Per un’ermeneutica dell’arte. Recensione a Lire les images di Johann Michel
DOI:
https://doi.org/10.54103/2039-9251/30252Abstract
This review discusses Johann Michel’s Lire les images. Herméneutique de l’art (PUF, 2025), emphasizing its original contribution to philosophy of art seen through the lens of an approach grounded in philosophical hermeneutics. Michel articulates a genuinely hermeneutic approach to the “imaginal,” understood as a lived, embodied, and historically sedimented event of meaning.

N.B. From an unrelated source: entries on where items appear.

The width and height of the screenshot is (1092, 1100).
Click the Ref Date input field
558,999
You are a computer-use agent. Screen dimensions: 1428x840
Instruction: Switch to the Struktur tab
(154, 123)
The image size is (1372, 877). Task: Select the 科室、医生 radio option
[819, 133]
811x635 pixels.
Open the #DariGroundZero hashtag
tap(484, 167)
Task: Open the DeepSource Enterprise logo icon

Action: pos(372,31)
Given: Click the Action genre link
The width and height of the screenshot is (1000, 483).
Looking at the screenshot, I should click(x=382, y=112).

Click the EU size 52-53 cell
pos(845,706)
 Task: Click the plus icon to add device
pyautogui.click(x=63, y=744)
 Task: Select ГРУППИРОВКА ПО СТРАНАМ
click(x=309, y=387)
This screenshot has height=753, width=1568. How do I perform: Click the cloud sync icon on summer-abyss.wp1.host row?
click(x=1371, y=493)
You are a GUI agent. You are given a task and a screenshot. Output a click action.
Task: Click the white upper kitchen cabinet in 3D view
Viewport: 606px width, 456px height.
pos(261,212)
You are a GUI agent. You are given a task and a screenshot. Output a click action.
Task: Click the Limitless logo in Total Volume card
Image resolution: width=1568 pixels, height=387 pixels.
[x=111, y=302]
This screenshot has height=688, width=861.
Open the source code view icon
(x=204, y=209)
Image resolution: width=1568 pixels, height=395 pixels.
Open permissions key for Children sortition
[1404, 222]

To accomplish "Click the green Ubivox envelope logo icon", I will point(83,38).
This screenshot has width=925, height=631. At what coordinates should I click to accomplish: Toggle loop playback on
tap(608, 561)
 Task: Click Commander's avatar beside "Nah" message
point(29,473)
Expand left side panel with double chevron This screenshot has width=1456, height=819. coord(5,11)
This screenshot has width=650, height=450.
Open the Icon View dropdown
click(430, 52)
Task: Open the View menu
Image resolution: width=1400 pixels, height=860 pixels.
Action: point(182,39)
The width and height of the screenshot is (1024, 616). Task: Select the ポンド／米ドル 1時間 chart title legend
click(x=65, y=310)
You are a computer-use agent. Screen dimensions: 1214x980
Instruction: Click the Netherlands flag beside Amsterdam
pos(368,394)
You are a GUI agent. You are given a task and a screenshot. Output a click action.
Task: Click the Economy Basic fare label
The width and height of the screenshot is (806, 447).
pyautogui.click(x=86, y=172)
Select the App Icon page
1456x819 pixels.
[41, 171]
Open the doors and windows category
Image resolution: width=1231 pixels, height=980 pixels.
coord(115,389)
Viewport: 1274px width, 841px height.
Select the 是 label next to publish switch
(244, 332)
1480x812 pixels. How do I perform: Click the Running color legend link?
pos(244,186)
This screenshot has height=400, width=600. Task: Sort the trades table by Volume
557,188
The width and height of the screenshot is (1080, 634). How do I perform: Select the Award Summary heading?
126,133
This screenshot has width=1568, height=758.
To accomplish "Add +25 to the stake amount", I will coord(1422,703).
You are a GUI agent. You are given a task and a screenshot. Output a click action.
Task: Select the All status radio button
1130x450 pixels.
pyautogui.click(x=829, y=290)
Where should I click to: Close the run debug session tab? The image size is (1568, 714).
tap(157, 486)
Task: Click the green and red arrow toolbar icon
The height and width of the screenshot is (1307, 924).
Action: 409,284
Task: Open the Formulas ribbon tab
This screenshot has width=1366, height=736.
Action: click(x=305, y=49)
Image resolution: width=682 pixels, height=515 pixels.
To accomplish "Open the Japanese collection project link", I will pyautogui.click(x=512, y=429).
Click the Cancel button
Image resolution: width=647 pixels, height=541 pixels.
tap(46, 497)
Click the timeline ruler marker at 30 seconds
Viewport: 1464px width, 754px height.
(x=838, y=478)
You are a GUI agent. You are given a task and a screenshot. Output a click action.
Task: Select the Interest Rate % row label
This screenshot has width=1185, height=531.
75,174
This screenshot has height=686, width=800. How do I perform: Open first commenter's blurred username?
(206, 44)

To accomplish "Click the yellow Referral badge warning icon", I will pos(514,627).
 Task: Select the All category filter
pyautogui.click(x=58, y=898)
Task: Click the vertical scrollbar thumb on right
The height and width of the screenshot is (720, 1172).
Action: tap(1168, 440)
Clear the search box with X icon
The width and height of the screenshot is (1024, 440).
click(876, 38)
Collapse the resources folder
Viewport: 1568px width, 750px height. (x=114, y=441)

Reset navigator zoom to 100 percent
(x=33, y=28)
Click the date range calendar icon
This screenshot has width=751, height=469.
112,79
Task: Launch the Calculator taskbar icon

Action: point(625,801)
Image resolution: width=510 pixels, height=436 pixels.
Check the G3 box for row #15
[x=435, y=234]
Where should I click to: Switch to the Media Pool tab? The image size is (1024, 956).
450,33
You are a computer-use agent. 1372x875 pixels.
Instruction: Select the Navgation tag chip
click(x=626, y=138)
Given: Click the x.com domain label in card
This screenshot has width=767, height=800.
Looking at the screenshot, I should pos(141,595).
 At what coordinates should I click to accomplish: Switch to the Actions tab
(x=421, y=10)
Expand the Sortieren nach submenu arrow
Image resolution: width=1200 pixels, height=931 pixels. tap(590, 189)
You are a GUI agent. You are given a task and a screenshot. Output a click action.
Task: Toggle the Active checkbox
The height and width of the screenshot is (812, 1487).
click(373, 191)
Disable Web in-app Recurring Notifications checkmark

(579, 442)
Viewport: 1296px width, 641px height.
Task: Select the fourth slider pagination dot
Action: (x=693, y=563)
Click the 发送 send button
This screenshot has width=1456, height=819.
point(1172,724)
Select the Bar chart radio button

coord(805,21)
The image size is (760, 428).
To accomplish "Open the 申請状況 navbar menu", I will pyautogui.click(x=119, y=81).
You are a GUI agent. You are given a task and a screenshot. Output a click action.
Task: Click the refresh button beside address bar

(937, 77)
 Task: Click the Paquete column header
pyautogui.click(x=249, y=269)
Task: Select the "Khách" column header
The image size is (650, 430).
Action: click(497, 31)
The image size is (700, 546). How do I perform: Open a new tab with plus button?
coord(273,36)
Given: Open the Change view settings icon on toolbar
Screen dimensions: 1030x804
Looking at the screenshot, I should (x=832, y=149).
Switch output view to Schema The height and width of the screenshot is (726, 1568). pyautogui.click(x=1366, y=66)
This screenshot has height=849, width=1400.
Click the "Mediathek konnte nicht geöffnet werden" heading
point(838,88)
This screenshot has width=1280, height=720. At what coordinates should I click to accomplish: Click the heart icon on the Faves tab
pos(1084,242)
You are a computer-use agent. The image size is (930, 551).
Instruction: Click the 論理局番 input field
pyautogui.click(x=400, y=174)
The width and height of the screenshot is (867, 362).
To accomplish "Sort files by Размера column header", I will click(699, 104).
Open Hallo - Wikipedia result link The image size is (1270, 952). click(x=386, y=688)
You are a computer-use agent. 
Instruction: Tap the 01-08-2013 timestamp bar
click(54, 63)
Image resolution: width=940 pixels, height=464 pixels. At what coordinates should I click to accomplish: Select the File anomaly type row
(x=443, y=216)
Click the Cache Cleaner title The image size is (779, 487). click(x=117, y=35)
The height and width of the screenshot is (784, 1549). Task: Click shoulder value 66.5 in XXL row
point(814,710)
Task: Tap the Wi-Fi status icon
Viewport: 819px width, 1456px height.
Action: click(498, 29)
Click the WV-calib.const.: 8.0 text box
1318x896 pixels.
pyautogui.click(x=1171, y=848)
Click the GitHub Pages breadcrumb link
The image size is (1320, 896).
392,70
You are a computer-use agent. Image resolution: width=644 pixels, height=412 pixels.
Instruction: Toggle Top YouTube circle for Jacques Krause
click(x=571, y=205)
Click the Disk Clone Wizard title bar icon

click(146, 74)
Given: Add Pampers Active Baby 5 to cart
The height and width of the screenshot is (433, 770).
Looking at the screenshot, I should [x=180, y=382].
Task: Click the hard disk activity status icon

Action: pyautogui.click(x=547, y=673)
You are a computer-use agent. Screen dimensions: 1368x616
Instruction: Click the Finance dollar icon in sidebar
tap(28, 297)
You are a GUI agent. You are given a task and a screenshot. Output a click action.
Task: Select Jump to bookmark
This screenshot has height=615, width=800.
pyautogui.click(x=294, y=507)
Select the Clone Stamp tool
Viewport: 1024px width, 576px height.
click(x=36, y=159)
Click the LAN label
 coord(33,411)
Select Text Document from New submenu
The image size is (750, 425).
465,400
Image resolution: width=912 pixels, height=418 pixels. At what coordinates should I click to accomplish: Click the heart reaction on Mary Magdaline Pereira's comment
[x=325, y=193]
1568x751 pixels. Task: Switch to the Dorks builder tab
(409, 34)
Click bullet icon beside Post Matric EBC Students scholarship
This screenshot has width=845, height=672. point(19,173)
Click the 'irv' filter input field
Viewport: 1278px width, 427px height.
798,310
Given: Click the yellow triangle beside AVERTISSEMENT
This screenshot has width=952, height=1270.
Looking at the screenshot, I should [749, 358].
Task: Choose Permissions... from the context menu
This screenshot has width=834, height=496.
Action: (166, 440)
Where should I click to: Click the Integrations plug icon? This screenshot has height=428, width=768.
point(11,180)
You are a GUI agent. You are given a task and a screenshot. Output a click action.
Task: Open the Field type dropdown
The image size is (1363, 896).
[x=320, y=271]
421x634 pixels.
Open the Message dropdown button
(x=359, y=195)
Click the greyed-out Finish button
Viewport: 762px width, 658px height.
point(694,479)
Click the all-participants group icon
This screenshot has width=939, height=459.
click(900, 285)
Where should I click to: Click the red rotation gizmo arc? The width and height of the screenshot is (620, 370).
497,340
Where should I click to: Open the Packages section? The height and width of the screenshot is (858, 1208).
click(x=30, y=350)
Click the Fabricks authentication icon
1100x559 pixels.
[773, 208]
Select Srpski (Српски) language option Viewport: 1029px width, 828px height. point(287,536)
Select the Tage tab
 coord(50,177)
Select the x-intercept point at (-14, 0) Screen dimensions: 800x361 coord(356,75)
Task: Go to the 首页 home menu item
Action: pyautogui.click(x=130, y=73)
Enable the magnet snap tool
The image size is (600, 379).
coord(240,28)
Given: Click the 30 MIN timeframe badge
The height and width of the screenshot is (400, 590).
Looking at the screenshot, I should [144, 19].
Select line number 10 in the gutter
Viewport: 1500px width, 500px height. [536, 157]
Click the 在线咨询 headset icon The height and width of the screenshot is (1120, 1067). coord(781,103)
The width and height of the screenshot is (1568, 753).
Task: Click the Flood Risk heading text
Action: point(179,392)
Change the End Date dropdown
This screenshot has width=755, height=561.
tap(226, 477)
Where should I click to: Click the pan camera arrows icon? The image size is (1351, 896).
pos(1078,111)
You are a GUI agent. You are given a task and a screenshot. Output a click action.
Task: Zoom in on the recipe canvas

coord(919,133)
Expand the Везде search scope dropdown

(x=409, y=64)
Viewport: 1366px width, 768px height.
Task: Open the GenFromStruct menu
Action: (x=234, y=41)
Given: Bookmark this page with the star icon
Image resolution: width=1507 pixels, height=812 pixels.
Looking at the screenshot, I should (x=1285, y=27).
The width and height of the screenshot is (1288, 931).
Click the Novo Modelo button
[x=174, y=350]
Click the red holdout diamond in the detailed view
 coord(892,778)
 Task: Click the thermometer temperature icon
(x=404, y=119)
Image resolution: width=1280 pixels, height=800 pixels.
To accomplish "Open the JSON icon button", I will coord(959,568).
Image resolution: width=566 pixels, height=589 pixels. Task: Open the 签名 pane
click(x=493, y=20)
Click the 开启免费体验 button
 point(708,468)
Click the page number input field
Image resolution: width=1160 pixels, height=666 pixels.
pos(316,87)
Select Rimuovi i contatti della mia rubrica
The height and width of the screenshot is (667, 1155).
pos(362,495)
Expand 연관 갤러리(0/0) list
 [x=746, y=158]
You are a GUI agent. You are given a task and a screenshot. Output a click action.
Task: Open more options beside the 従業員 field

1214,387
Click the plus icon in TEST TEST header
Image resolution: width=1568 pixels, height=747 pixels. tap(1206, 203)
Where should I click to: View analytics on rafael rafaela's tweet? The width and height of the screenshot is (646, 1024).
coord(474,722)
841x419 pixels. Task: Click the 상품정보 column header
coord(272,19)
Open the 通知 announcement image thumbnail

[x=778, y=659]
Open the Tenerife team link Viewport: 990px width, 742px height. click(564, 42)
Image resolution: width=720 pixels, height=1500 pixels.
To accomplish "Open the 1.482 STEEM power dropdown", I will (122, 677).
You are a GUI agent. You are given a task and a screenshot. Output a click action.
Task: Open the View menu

Drawing primarily on Gadamer and Ricoeur, he builds the book as a dialogical space in which art history, semiotics, iconology and visual studies, phenomenology, psychoanalysis, pragmatism, and cultural anthropology intersect without being reduced to a unique paradigm. The review highlights Michel’s capacity to reveal how artworks emerge from, and return to, the lifeworld, preserving traces of experience and configuring new pathways of interpretation. By connecting the imaginal with the ontological dimension of historicity, Michel shows how the artwork continues to walk through time, interpellating us at the same time as embodied subjects, provoked and engaged by the work of art at the aesthetic level of affects and feelings, and as interpretive subjects who put in place a methodical distanciation necessary to explain them more in order to understand them better. The review argues that this book represents a significant advancement in the philosophy of the image and a compelling expansion of hermeneutics into the visual domain.